# To be done:
Arrange the lines from the line with "Cookies Settings (76, 103)" up to and including the line with "2014 (346, 246)" as a Markdown table with the columns Row and Line, skipping blank lines.
# Supplied records start
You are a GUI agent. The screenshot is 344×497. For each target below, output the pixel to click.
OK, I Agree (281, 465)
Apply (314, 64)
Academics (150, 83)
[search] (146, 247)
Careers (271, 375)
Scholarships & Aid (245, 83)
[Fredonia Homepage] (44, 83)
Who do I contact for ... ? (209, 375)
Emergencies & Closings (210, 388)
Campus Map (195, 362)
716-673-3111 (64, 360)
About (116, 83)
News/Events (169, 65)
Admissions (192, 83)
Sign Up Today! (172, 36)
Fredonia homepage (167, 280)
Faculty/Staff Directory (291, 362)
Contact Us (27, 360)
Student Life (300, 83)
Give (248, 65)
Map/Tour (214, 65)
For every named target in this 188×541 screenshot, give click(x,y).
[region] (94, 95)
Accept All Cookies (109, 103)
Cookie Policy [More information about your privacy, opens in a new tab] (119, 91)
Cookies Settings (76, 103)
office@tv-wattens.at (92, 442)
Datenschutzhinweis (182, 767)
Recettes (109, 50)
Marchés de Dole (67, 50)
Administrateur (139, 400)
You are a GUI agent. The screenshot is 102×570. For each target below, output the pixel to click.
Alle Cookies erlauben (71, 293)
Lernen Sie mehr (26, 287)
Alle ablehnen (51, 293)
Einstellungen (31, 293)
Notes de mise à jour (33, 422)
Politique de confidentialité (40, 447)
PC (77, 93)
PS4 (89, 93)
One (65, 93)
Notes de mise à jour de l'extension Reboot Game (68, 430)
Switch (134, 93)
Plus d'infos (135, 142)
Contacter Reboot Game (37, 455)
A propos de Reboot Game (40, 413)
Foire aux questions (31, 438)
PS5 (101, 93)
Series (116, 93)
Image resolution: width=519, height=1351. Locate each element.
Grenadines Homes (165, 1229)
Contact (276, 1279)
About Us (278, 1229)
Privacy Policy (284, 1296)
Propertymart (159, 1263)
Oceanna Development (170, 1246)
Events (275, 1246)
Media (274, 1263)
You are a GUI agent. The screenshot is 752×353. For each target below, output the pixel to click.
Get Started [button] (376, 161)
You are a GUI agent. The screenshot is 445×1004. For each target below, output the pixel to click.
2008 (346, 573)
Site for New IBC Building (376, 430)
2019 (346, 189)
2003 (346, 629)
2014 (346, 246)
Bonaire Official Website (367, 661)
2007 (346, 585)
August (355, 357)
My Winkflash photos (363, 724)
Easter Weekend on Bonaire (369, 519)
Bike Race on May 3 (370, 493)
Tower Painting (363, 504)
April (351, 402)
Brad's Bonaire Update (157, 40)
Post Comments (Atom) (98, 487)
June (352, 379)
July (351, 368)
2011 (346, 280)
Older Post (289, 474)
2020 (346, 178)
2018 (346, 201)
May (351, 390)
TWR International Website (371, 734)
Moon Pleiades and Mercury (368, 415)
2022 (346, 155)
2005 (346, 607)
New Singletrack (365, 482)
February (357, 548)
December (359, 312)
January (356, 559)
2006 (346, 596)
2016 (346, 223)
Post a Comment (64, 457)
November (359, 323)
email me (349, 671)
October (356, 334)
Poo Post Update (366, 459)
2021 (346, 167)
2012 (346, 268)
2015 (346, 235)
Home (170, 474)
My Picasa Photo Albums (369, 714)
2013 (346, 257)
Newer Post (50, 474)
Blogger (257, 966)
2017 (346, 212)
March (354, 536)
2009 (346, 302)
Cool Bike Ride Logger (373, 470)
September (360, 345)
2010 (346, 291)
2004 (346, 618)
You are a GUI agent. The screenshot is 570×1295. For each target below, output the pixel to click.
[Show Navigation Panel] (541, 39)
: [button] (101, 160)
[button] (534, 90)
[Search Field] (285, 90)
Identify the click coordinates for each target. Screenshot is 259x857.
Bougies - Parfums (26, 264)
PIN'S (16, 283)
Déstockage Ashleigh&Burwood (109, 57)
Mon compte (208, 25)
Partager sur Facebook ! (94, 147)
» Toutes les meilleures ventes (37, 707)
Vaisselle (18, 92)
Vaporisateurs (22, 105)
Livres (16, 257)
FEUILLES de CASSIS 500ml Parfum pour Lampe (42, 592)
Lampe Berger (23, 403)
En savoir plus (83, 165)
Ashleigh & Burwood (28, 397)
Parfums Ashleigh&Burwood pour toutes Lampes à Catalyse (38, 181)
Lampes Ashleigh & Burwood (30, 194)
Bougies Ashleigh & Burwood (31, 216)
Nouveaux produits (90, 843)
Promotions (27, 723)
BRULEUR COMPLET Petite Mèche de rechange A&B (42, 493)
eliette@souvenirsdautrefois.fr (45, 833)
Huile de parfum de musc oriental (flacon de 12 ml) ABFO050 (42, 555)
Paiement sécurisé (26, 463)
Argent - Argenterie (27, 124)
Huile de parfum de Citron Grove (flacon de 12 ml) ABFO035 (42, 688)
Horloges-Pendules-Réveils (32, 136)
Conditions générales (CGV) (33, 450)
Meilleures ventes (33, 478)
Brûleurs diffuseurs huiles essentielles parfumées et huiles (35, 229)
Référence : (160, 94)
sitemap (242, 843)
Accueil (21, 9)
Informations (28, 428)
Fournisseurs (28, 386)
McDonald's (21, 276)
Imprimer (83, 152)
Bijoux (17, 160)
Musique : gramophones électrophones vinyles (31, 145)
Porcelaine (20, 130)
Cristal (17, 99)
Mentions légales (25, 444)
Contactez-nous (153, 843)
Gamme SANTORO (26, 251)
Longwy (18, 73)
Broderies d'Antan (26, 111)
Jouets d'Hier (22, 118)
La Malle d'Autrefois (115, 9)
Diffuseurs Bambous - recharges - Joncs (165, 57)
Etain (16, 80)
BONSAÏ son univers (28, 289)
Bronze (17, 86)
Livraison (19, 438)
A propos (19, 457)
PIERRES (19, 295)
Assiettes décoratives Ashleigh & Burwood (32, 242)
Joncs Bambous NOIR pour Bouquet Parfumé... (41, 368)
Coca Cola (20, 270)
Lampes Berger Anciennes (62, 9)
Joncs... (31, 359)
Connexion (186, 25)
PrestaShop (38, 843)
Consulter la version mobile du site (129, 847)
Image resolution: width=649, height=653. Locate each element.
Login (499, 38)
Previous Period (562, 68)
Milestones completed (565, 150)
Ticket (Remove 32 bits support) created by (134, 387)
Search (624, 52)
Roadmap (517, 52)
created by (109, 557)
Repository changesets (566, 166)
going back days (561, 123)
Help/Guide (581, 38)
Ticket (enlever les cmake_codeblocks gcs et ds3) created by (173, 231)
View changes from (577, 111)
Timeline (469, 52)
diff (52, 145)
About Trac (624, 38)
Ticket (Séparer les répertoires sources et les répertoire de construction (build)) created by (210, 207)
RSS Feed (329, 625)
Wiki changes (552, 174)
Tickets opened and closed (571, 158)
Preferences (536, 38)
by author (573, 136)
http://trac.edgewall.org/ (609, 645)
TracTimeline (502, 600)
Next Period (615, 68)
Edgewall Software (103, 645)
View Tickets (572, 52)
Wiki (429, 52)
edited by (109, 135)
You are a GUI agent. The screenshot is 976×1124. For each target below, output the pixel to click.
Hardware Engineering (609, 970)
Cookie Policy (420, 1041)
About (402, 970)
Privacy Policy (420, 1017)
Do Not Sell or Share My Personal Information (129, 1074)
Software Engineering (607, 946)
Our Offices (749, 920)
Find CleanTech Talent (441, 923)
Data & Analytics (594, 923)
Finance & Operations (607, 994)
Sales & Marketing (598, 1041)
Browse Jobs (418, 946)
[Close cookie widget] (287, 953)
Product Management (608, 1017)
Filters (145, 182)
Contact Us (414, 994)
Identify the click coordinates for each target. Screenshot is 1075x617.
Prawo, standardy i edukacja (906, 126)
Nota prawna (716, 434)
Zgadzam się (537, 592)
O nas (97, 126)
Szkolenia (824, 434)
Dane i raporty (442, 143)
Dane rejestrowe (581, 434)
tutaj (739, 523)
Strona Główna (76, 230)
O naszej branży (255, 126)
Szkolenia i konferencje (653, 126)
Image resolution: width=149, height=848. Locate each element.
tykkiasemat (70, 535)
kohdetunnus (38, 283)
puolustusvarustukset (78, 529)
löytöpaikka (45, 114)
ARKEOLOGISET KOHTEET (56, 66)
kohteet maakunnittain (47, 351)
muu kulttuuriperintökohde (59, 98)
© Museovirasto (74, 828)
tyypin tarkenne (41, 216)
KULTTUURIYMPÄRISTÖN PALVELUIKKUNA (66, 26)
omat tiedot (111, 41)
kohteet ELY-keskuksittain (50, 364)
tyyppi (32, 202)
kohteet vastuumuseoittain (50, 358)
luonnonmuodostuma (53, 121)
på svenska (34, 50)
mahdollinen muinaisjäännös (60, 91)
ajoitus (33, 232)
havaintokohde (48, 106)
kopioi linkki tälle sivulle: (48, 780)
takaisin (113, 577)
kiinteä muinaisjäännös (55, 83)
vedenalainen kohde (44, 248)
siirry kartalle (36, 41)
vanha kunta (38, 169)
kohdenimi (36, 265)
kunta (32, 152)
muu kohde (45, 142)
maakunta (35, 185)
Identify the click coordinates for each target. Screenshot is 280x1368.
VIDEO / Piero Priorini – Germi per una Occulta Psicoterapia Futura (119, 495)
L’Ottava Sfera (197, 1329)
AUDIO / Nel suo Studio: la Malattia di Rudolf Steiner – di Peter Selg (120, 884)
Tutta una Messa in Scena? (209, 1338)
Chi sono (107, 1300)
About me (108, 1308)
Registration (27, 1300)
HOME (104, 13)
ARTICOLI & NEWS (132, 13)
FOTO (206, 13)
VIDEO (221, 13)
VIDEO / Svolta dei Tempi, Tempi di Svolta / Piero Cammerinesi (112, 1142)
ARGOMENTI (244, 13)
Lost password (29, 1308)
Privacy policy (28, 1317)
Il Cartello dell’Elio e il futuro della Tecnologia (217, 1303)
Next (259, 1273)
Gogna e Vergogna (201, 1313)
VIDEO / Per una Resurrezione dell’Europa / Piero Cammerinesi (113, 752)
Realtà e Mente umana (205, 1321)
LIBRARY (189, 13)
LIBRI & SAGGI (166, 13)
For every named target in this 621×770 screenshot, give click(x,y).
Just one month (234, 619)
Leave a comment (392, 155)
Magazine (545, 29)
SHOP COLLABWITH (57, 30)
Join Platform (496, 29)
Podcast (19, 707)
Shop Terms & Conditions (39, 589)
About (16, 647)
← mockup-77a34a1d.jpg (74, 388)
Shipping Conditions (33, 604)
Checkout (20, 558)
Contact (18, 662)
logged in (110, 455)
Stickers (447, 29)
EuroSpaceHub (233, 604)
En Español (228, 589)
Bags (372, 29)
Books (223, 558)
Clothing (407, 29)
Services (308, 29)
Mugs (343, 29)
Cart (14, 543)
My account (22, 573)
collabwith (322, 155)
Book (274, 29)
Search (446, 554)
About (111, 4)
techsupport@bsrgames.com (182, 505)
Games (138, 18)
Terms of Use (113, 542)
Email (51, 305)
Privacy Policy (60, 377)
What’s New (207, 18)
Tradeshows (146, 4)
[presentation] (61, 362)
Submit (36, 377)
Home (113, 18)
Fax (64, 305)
# Supplied records end
# Answer to the problem:
| Row | Line |
|---|---|
| 1 | Cookies Settings (76, 103) |
| 2 | office@tv-wattens.at (92, 442) |
| 3 | Datenschutzhinweis (182, 767) |
| 4 | Recettes (109, 50) |
| 5 | Marchés de Dole (67, 50) |
| 6 | Administrateur (139, 400) |
| 7 | You are a GUI agent. The screenshot is 102×570. For each target below, output the pixel to click. |
| 8 | Alle Cookies erlauben (71, 293) |
| 9 | Lernen Sie mehr (26, 287) |
| 10 | Alle ablehnen (51, 293) |
| 11 | Einstellungen (31, 293) |
| 12 | Notes de mise à jour (33, 422) |
| 13 | Politique de confidentialité (40, 447) |
| 14 | PC (77, 93) |
| 15 | PS4 (89, 93) |
| 16 | One (65, 93) |
| 17 | Notes de mise à jour de l'extension Reboot Game (68, 430) |
| 18 | Switch (134, 93) |
| 19 | Plus d'infos (135, 142) |
| 20 | Contacter Reboot Game (37, 455) |
| 21 | A propos de Reboot Game (40, 413) |
| 22 | Foire aux questions (31, 438) |
| 23 | PS5 (101, 93) |
| 24 | Series (116, 93) |
| 25 | Image resolution: width=519, height=1351. Locate each element. |
| 26 | Grenadines Homes (165, 1229) |
| 27 | Contact (276, 1279) |
| 28 | About Us (278, 1229) |
| 29 | Privacy Policy (284, 1296) |
| 30 | Propertymart (159, 1263) |
| 31 | Oceanna Development (170, 1246) |
| 32 | Events (275, 1246) |
| 33 | Media (274, 1263) |
| 34 | You are a GUI agent. The screenshot is 752×353. For each target below, output the pixel to click. |
| 35 | Get Started [button] (376, 161) |
| 36 | You are a GUI agent. The screenshot is 445×1004. For each target below, output the pixel to click. |
| 37 | 2008 (346, 573) |
| 38 | Site for New IBC Building (376, 430) |
| 39 | 2019 (346, 189) |
| 40 | 2003 (346, 629) |
| 41 | 2014 (346, 246) |